Teks Sumber
···

Baca berita tanpa iklan. Gabung Kompas.com+

"Homestay", Studi Wisata yang Asyik

Kompas.com - 03/12/2010, 05:30 WIB

Sekolah akan mengadakan studi wisata? Ehm, pasti asyik, kita belajar sambil jalan-jalan. Akan tetapi, begitu terbayang ada tugas yang menumpuk, wah jadi males rasanya. Mau studi wisata yang tugasnya enggak berat? ”Homestay” aja!

Homestay bukan hal baru, banyak sekolah pernah ngadain homestay sebagai media pembelajaran bagi siswa. Enggak cuma sekolah yang ngadain, keluarga juga ada yang memilih homestay untuk mengisi liburan.

Istilah homestay juga dipakai untuk siswa yang sedang belajar di luar negeri dan tinggal di rumah warga asli negara tersebut. Akan tetapi, homestay yang kami ceritain ini pasti bikin kamu tertarik untuk nyoba.

Banyak tempat yang bisa dipilih untuk homestay. Biasanya terletak di lokasi yang masih alami, jauh dari keramaian, dengan pemandangan indah.

Salah satu tempat homestay yang pernah kami kunjungi adalah Desa Pasanggrahan, Purwakarta. Desa ini sering dikunjungi sekolah-sekolah menengah. Rumah-rumah yang ditempati sebagai rumah tinggal sementara sebagian besar berupa rumah panggung bercat biru-putih. Hmm, jarang banget kan kita nemuin jenis rumah kayak gitu?

···

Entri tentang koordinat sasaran
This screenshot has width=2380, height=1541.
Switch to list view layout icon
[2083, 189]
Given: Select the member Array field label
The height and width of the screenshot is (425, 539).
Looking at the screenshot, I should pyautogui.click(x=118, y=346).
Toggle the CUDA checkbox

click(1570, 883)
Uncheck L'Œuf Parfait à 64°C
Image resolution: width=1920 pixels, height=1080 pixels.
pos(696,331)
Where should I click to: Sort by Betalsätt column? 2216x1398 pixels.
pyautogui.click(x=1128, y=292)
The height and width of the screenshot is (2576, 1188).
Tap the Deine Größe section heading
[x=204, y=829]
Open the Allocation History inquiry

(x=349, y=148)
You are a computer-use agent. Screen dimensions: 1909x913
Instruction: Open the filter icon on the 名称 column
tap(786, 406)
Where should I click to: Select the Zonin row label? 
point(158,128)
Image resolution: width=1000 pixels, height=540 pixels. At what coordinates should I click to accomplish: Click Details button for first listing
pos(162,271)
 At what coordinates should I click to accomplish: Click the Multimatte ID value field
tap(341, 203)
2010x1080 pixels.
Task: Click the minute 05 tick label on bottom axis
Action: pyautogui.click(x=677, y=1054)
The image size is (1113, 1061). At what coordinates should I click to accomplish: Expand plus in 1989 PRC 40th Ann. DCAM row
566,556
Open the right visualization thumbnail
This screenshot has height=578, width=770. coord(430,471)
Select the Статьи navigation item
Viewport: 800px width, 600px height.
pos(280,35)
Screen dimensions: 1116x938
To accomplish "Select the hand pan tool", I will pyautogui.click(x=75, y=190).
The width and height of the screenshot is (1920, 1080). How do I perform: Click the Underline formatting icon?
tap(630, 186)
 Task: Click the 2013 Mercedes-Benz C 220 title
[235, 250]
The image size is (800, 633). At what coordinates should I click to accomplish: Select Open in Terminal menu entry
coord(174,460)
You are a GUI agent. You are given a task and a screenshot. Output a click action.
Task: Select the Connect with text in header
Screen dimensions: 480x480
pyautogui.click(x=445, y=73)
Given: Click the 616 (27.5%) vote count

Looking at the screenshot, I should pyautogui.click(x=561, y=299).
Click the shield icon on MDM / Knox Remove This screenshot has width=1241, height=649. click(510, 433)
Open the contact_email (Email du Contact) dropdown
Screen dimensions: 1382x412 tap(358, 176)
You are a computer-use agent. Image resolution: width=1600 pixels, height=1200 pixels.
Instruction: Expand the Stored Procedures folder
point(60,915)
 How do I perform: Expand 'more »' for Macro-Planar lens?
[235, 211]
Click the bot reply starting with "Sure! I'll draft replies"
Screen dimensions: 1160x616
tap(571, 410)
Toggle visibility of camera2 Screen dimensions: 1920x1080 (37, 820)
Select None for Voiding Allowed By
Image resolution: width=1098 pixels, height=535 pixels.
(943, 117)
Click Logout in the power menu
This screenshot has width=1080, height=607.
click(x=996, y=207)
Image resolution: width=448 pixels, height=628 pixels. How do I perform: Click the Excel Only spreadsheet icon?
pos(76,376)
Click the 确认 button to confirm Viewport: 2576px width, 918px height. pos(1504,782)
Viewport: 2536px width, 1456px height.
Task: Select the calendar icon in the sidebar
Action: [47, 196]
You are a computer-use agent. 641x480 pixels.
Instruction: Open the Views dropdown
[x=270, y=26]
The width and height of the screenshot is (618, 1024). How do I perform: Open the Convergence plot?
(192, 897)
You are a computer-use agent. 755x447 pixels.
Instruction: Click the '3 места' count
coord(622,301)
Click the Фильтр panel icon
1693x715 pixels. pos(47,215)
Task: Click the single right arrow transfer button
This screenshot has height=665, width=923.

···

Uraian Tugas
Kutip artikel tentang homestay secara utuh, tanpa mengubah satu kata atau tanda baca pun. Entri tersebut merupakan bahan tersendiri yang tidak berkaitan dengan artikel tentang homestay.

Jawaban
Baca berita tanpa iklan. Gabung Kompas.com+

"Homestay", Studi Wisata yang Asyik

Kompas.com - 03/12/2010, 05:30 WIB

Sekolah akan mengadakan studi wisata? Ehm, pasti asyik, kita belajar sambil jalan-jalan. Akan tetapi, begitu terbayang ada tugas yang menumpuk, wah jadi males rasanya. Mau studi wisata yang tugasnya enggak berat? ”Homestay” aja!

Homestay bukan hal baru, banyak sekolah pernah ngadain homestay sebagai media pembelajaran bagi siswa. Enggak cuma sekolah yang ngadain, keluarga juga ada yang memilih homestay untuk mengisi liburan.

Istilah homestay juga dipakai untuk siswa yang sedang belajar di luar negeri dan tinggal di rumah warga asli negara tersebut. Akan tetapi, homestay yang kami ceritain ini pasti bikin kamu tertarik untuk nyoba.

Banyak tempat yang bisa dipilih untuk homestay. Biasanya terletak di lokasi yang masih alami, jauh dari keramaian, dengan pemandangan indah.

Salah satu tempat homestay yang pernah kami kunjungi adalah Desa Pasanggrahan, Purwakarta. Desa ini sering dikunjungi sekolah-sekolah menengah. Rumah-rumah yang ditempati sebagai rumah tinggal sementara sebagian besar berupa rumah panggung bercat biru-putih. Hmm, jarang banget kan kita nemuin jenis rumah kayak gitu?